What you have to do:
When you copy the material below, keep every line exact and leave each picture out.

◆ ◆ ◆ ◆

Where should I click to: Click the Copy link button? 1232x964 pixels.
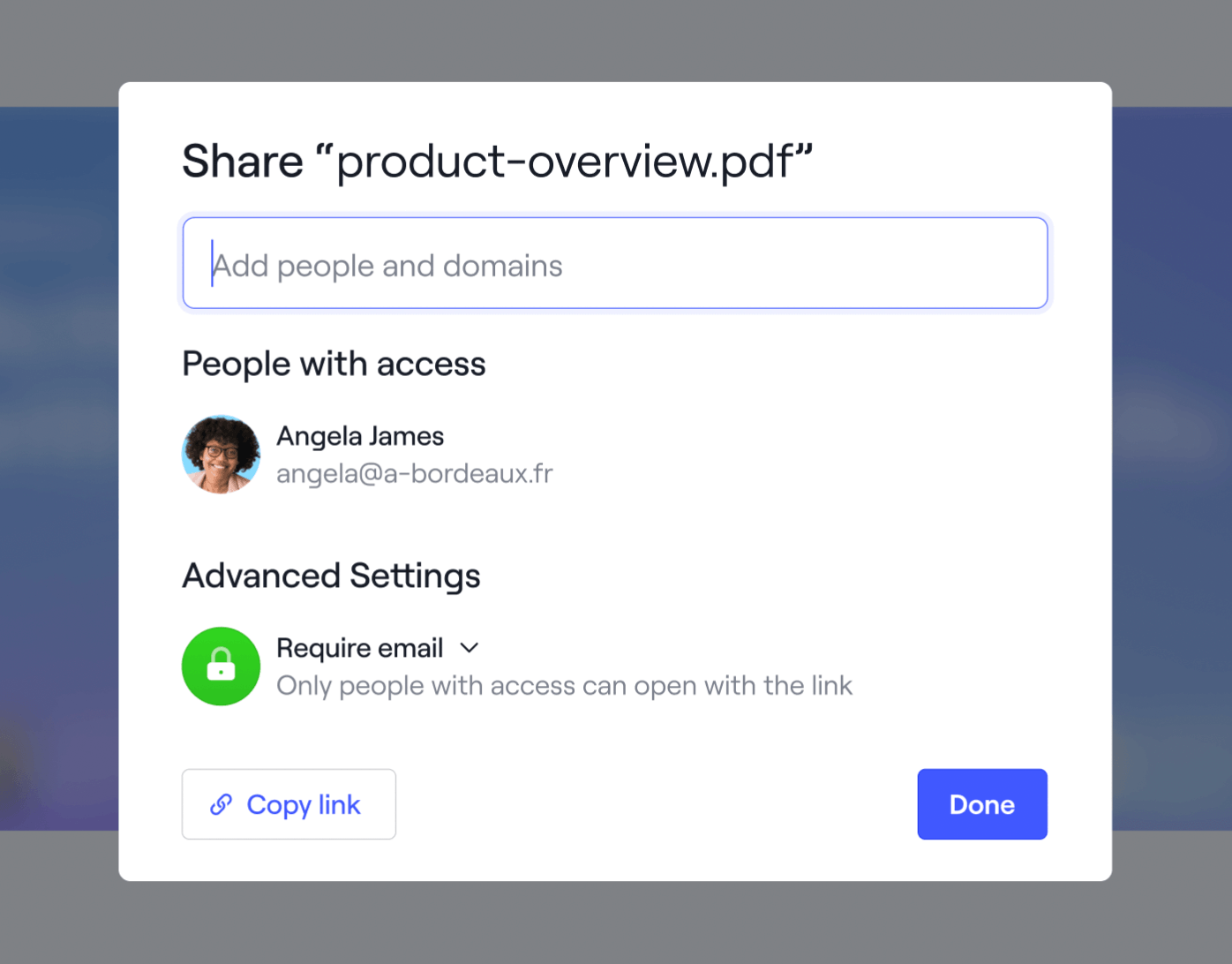pos(289,804)
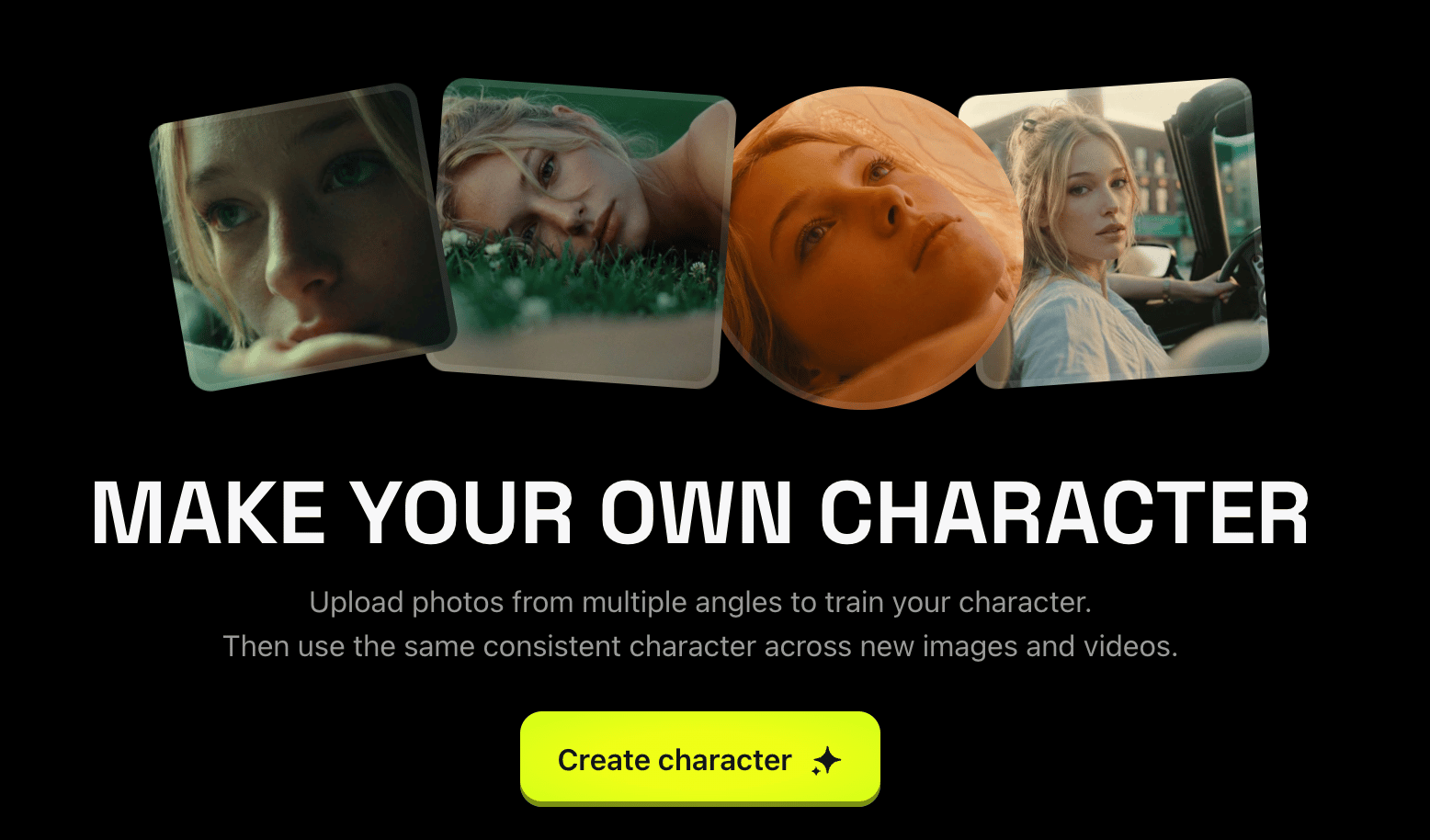This screenshot has height=840, width=1430.
Task: Click the sparkle icon on Create character button
Action: click(825, 761)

◆ ◆ ◆ ◆

Answer to this problem:
Where should I click to: Click the Copy link button? 1232x964 pixels.
pos(289,804)
This screenshot has height=840, width=1430.
Task: Click the sparkle icon on Create character button
Action: click(825, 761)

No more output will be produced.